[Saved entries]
▼▼▼

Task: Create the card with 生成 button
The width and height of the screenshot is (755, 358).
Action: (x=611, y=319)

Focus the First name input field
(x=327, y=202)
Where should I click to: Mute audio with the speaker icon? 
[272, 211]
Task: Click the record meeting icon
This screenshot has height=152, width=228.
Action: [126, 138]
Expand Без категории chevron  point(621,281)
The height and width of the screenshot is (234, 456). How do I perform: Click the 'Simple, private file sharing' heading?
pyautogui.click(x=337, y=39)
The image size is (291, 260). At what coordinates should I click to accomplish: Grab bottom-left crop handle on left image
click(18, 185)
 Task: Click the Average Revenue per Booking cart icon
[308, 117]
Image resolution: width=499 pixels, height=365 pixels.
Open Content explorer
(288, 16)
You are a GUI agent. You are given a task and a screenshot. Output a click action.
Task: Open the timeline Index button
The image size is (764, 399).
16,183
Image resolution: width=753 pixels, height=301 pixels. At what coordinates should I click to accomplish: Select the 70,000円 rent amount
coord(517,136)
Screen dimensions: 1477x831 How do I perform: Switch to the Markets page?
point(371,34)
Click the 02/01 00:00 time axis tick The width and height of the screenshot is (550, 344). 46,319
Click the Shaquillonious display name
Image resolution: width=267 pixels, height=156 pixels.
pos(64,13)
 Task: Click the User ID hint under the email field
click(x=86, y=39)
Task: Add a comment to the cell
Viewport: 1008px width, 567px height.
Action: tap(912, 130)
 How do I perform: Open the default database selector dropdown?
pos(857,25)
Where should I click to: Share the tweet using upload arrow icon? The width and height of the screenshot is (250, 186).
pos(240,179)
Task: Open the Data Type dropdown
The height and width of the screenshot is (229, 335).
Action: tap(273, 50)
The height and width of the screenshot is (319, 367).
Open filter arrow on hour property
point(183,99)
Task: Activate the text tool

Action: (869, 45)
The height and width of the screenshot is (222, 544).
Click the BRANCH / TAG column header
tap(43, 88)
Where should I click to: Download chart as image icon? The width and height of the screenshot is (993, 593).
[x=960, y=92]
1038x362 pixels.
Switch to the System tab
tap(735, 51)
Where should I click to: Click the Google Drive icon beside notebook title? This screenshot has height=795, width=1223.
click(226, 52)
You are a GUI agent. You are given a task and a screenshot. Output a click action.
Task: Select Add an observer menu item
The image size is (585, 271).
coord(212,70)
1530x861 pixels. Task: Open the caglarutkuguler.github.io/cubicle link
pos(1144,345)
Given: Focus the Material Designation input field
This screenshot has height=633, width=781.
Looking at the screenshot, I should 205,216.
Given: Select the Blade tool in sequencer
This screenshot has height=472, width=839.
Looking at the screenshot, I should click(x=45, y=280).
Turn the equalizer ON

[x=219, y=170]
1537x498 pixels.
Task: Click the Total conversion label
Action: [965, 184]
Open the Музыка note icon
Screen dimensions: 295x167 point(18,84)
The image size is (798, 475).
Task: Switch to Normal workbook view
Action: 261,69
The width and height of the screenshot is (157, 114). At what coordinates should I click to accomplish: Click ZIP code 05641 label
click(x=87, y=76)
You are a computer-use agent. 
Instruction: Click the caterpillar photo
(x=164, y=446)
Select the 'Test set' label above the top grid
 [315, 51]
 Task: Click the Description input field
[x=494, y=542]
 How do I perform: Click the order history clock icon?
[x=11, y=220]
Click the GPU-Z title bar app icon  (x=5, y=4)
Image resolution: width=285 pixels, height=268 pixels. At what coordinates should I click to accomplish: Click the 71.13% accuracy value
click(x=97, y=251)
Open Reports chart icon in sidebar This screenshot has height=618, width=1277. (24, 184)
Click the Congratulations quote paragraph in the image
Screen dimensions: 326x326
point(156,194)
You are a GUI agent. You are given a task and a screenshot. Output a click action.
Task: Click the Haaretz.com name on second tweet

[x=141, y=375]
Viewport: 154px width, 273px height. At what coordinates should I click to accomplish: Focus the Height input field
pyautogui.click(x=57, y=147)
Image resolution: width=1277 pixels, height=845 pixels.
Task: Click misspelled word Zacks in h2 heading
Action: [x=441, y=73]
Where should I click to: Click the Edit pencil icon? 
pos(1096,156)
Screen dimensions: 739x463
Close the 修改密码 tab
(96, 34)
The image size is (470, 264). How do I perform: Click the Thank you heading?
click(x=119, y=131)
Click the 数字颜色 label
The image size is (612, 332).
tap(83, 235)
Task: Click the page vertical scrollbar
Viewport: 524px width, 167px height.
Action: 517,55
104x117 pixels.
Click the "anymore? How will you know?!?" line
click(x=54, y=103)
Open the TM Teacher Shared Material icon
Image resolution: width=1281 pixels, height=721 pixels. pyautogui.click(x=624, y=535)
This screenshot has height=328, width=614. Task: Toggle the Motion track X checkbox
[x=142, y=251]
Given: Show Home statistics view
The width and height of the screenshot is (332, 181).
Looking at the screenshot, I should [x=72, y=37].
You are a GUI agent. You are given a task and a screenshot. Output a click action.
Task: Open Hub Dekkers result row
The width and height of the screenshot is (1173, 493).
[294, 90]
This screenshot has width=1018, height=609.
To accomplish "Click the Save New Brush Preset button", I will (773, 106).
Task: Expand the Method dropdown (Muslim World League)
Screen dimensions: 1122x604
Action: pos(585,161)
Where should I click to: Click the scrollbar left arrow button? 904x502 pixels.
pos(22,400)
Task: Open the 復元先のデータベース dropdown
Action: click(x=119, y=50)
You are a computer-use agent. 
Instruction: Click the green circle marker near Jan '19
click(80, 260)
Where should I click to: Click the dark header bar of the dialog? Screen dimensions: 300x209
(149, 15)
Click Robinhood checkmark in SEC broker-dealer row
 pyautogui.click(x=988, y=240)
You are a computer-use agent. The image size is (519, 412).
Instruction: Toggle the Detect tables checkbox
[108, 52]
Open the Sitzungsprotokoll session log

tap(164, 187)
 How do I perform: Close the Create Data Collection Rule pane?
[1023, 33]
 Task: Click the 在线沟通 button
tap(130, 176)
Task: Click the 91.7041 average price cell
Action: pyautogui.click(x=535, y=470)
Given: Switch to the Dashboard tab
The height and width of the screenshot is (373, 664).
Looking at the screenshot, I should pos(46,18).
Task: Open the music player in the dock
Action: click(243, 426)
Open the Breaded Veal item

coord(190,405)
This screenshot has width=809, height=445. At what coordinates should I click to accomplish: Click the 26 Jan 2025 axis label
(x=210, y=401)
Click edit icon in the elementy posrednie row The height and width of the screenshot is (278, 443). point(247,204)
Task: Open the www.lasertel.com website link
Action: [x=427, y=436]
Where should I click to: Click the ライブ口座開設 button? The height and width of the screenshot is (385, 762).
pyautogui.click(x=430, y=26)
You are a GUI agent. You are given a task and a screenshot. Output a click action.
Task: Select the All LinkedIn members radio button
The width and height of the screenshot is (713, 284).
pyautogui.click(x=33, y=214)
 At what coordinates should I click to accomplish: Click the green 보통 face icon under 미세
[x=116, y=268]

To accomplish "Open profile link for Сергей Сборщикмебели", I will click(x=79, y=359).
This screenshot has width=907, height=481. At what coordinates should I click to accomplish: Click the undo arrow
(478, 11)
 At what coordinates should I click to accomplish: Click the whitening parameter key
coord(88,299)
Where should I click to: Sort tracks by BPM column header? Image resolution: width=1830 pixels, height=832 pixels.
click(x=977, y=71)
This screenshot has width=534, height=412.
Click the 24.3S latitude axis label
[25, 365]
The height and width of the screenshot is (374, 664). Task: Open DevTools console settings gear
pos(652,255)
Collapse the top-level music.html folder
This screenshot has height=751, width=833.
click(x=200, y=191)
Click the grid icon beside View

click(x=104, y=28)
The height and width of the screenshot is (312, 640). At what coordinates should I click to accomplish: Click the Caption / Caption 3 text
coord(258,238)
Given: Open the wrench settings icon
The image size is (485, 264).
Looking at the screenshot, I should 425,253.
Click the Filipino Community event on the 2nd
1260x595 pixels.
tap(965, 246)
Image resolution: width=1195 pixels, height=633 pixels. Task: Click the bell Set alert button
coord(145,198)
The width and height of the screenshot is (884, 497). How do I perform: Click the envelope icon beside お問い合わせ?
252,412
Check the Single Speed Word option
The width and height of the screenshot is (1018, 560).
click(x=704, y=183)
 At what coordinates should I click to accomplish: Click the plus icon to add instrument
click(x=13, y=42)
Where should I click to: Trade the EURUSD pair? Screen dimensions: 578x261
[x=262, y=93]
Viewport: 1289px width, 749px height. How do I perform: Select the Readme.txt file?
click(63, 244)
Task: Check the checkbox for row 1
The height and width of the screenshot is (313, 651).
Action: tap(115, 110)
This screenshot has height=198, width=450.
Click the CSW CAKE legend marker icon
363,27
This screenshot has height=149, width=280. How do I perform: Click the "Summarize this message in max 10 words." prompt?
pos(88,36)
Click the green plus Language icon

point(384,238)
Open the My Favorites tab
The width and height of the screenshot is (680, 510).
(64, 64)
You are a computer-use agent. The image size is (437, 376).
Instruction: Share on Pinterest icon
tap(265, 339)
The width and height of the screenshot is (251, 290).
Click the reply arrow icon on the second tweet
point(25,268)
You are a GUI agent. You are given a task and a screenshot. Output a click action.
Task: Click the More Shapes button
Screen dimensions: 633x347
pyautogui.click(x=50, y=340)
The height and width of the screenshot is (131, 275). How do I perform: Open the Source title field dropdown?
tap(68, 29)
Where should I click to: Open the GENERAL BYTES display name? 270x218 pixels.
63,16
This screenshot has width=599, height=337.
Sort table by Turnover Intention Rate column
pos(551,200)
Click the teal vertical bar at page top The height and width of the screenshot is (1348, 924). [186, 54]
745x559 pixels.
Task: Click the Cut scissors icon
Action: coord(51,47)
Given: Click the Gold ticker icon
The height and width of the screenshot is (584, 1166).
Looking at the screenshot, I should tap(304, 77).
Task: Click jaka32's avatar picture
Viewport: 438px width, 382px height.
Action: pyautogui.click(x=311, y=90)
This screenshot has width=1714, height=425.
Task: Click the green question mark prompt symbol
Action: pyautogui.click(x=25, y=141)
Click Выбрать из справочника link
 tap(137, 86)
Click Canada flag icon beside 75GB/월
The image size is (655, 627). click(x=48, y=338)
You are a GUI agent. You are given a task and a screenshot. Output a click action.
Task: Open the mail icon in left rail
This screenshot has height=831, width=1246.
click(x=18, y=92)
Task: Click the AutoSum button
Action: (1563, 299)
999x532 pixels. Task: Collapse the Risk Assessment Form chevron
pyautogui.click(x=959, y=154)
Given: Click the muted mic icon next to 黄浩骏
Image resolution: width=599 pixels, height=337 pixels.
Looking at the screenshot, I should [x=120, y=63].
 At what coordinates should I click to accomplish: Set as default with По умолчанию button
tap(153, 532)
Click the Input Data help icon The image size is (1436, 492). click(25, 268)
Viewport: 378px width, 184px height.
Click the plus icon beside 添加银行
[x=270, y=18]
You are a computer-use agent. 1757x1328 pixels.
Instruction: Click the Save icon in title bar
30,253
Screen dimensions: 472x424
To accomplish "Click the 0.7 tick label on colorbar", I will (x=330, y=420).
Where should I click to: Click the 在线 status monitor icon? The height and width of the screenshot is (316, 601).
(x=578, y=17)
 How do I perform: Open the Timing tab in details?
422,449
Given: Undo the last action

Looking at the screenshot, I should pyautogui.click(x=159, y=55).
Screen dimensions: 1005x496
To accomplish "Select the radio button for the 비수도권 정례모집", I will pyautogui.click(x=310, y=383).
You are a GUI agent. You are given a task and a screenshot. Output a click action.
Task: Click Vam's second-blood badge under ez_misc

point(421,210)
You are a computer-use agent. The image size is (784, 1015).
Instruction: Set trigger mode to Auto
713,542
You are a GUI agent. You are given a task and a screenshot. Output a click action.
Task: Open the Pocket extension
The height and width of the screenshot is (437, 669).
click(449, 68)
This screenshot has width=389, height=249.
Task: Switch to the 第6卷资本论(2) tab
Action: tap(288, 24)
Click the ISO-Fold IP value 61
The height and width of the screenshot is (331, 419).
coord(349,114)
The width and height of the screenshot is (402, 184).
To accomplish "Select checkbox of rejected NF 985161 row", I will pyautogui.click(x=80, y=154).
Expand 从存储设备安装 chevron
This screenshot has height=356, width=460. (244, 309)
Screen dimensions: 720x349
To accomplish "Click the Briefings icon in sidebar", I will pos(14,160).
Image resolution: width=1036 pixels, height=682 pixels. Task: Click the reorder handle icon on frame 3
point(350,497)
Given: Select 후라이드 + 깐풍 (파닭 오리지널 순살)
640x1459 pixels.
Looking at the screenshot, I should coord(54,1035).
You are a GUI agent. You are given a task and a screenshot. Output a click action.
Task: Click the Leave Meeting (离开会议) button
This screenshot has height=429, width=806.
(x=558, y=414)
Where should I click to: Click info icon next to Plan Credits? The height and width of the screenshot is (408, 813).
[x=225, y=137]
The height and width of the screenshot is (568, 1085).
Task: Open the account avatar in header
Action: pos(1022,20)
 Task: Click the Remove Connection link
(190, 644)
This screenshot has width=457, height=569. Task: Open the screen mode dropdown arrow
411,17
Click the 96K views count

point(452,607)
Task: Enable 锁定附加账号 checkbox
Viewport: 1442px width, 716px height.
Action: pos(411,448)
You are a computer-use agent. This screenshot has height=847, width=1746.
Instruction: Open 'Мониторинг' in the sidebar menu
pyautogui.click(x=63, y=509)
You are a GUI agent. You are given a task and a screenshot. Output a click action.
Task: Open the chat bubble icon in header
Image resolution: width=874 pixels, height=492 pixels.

▲▲▲

Please return every line of the material above that contains the string "left", with case counting.

The image size is (291, 260). At what coordinates should I click to accomplish: Grab bottom-left crop handle on left image
Where should I click to: Click the scrollbar left arrow button? 904x502 pixels.
Task: Open the mail icon in left rail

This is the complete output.